* SOURCE MATERIAL *
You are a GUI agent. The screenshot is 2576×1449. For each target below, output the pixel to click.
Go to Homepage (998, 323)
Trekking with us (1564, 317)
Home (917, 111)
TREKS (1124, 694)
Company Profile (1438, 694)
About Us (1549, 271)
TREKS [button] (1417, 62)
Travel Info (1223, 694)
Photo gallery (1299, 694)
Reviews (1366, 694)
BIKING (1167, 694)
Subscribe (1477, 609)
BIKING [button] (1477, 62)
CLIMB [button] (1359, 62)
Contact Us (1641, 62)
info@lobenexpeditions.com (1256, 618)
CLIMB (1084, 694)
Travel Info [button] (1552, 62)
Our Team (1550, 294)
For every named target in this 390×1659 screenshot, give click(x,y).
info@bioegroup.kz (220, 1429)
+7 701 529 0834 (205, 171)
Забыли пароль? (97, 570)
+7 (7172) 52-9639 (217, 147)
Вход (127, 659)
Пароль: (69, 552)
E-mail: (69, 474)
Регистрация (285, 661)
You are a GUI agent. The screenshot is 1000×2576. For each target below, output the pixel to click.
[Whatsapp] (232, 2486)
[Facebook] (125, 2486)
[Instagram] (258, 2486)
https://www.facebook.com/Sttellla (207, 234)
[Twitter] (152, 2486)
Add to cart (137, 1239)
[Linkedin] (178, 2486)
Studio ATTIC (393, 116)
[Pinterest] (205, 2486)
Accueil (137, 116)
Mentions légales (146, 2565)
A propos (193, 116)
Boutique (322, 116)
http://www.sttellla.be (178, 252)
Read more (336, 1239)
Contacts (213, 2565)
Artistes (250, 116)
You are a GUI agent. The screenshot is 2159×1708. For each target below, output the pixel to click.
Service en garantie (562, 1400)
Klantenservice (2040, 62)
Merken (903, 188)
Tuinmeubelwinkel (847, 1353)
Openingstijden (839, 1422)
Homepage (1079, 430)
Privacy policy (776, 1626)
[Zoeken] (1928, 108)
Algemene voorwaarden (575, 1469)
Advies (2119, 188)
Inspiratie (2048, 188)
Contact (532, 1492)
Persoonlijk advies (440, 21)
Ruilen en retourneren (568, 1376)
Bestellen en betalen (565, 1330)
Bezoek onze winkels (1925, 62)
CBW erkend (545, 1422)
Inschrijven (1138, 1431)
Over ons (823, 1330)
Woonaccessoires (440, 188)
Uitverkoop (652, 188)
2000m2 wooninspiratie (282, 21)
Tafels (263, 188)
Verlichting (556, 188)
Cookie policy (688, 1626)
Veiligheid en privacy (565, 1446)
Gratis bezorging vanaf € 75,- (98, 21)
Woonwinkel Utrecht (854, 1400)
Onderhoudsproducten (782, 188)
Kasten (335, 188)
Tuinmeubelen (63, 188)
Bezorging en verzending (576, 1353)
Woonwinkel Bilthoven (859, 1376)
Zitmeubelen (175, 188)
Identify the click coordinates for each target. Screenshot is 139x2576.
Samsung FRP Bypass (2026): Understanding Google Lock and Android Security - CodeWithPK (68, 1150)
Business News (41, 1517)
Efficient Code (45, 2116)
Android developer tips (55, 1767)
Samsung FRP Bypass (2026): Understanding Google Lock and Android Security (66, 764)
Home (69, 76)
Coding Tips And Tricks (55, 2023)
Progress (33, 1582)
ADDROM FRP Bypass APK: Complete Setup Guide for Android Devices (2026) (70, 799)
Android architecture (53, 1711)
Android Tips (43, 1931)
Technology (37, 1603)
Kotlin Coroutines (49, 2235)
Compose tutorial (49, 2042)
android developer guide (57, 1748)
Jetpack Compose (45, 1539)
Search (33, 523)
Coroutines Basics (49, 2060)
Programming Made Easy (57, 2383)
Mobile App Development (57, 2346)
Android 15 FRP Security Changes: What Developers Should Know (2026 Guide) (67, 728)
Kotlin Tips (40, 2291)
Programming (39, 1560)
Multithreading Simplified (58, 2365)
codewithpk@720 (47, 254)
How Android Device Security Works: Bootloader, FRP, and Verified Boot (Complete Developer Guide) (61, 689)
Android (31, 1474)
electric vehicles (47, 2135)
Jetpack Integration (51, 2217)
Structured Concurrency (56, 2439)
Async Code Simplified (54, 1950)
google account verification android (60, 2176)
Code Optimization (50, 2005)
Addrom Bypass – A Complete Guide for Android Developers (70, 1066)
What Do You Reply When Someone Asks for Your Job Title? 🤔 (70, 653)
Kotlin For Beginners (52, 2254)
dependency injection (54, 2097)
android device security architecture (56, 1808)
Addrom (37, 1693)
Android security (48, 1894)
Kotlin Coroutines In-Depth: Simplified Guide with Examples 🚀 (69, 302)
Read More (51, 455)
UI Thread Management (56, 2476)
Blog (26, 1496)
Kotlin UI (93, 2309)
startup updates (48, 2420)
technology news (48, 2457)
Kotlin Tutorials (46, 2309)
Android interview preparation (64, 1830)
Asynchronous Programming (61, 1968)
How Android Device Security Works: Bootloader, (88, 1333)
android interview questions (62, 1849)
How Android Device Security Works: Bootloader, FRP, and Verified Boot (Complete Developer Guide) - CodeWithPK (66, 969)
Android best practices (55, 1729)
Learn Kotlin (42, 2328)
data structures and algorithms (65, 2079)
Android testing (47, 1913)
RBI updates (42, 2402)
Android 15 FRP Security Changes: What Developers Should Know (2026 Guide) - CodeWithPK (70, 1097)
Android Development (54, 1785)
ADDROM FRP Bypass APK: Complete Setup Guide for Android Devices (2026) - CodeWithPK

* TASK *
Repeat the data in full, matching each line exactly.

* RESPONSE BELOW *
You are a GUI agent. The screenshot is 2576×1449. For each target below, output the pixel to click.
Go to Homepage (998, 323)
Trekking with us (1564, 317)
Home (917, 111)
TREKS (1124, 694)
Company Profile (1438, 694)
About Us (1549, 271)
TREKS [button] (1417, 62)
Travel Info (1223, 694)
Photo gallery (1299, 694)
Reviews (1366, 694)
BIKING (1167, 694)
Subscribe (1477, 609)
BIKING [button] (1477, 62)
CLIMB [button] (1359, 62)
Contact Us (1641, 62)
info@lobenexpeditions.com (1256, 618)
CLIMB (1084, 694)
Travel Info [button] (1552, 62)
Our Team (1550, 294)
For every named target in this 390×1659 screenshot, give click(x,y).
info@bioegroup.kz (220, 1429)
+7 701 529 0834 (205, 171)
Забыли пароль? (97, 570)
+7 (7172) 52-9639 (217, 147)
Вход (127, 659)
Пароль: (69, 552)
E-mail: (69, 474)
Регистрация (285, 661)
You are a GUI agent. The screenshot is 1000×2576. For each target below, output the pixel to click.
[Whatsapp] (232, 2486)
[Facebook] (125, 2486)
[Instagram] (258, 2486)
https://www.facebook.com/Sttellla (207, 234)
[Twitter] (152, 2486)
Add to cart (137, 1239)
[Linkedin] (178, 2486)
Studio ATTIC (393, 116)
[Pinterest] (205, 2486)
Accueil (137, 116)
Mentions légales (146, 2565)
A propos (193, 116)
Boutique (322, 116)
http://www.sttellla.be (178, 252)
Read more (336, 1239)
Contacts (213, 2565)
Artistes (250, 116)
You are a GUI agent. The screenshot is 2159×1708. For each target below, output the pixel to click.
Service en garantie (562, 1400)
Klantenservice (2040, 62)
Merken (903, 188)
Tuinmeubelwinkel (847, 1353)
Openingstijden (839, 1422)
Homepage (1079, 430)
Privacy policy (776, 1626)
[Zoeken] (1928, 108)
Algemene voorwaarden (575, 1469)
Advies (2119, 188)
Inspiratie (2048, 188)
Contact (532, 1492)
Persoonlijk advies (440, 21)
Ruilen en retourneren (568, 1376)
Bestellen en betalen (565, 1330)
Bezoek onze winkels (1925, 62)
CBW erkend (545, 1422)
Inschrijven (1138, 1431)
Over ons (823, 1330)
Woonaccessoires (440, 188)
Uitverkoop (652, 188)
2000m2 wooninspiratie (282, 21)
Tafels (263, 188)
Verlichting (556, 188)
Cookie policy (688, 1626)
Veiligheid en privacy (565, 1446)
Gratis bezorging vanaf € 75,- (98, 21)
Woonwinkel Utrecht (854, 1400)
Onderhoudsproducten (782, 188)
Kasten (335, 188)
Tuinmeubelen (63, 188)
Bezorging en verzending (576, 1353)
Woonwinkel Bilthoven (859, 1376)
Zitmeubelen (175, 188)
Identify the click coordinates for each target. Screenshot is 139x2576.
Samsung FRP Bypass (2026): Understanding Google Lock and Android Security - CodeWithPK (68, 1150)
Business News (41, 1517)
Efficient Code (45, 2116)
Android developer tips (55, 1767)
Samsung FRP Bypass (2026): Understanding Google Lock and Android Security (66, 764)
Home (69, 76)
Coding Tips And Tricks (55, 2023)
Progress (33, 1582)
ADDROM FRP Bypass APK: Complete Setup Guide for Android Devices (2026) (70, 799)
Android architecture (53, 1711)
Android Tips (43, 1931)
Technology (37, 1603)
Kotlin Coroutines (49, 2235)
Compose tutorial (49, 2042)
android developer guide (57, 1748)
Jetpack Compose (45, 1539)
Search (33, 523)
Coroutines Basics (49, 2060)
Programming Made Easy (57, 2383)
Mobile App Development (57, 2346)
Android 15 FRP Security Changes: What Developers Should Know (2026 Guide) (67, 728)
Kotlin Tips (40, 2291)
Programming (39, 1560)
Multithreading Simplified (58, 2365)
codewithpk@720 (47, 254)
How Android Device Security Works: Bootloader, FRP, and Verified Boot (Complete Developer Guide) (61, 689)
Android (31, 1474)
electric vehicles (47, 2135)
Jetpack Integration (51, 2217)
Structured Concurrency (56, 2439)
Async Code Simplified (54, 1950)
google account verification android (60, 2176)
Code Optimization (50, 2005)
Addrom Bypass – A Complete Guide for Android Developers (70, 1066)
What Do You Reply When Someone Asks for Your Job Title? 🤔 (70, 653)
Kotlin For Beginners (52, 2254)
dependency injection (54, 2097)
android device security architecture (56, 1808)
Addrom (37, 1693)
Android security (48, 1894)
Kotlin Coroutines In-Depth: Simplified Guide with Examples 🚀 (69, 302)
Read More (51, 455)
UI Thread Management (56, 2476)
Blog (26, 1496)
Kotlin UI (93, 2309)
startup updates (48, 2420)
technology news (48, 2457)
Kotlin Tutorials (46, 2309)
Android interview preparation (64, 1830)
Asynchronous Programming (61, 1968)
How Android Device Security Works: Bootloader, (88, 1333)
android interview questions (62, 1849)
How Android Device Security Works: Bootloader, FRP, and Verified Boot (Complete Developer Guide) - CodeWithPK (66, 969)
Android best practices (55, 1729)
Learn Kotlin (42, 2328)
data structures and algorithms (65, 2079)
Android testing (47, 1913)
RBI updates (42, 2402)
Android 15 FRP Security Changes: What Developers Should Know (2026 Guide) - CodeWithPK (70, 1097)
Android Development (54, 1785)
ADDROM FRP Bypass APK: Complete Setup Guide for Android Devices (2026) - CodeWithPK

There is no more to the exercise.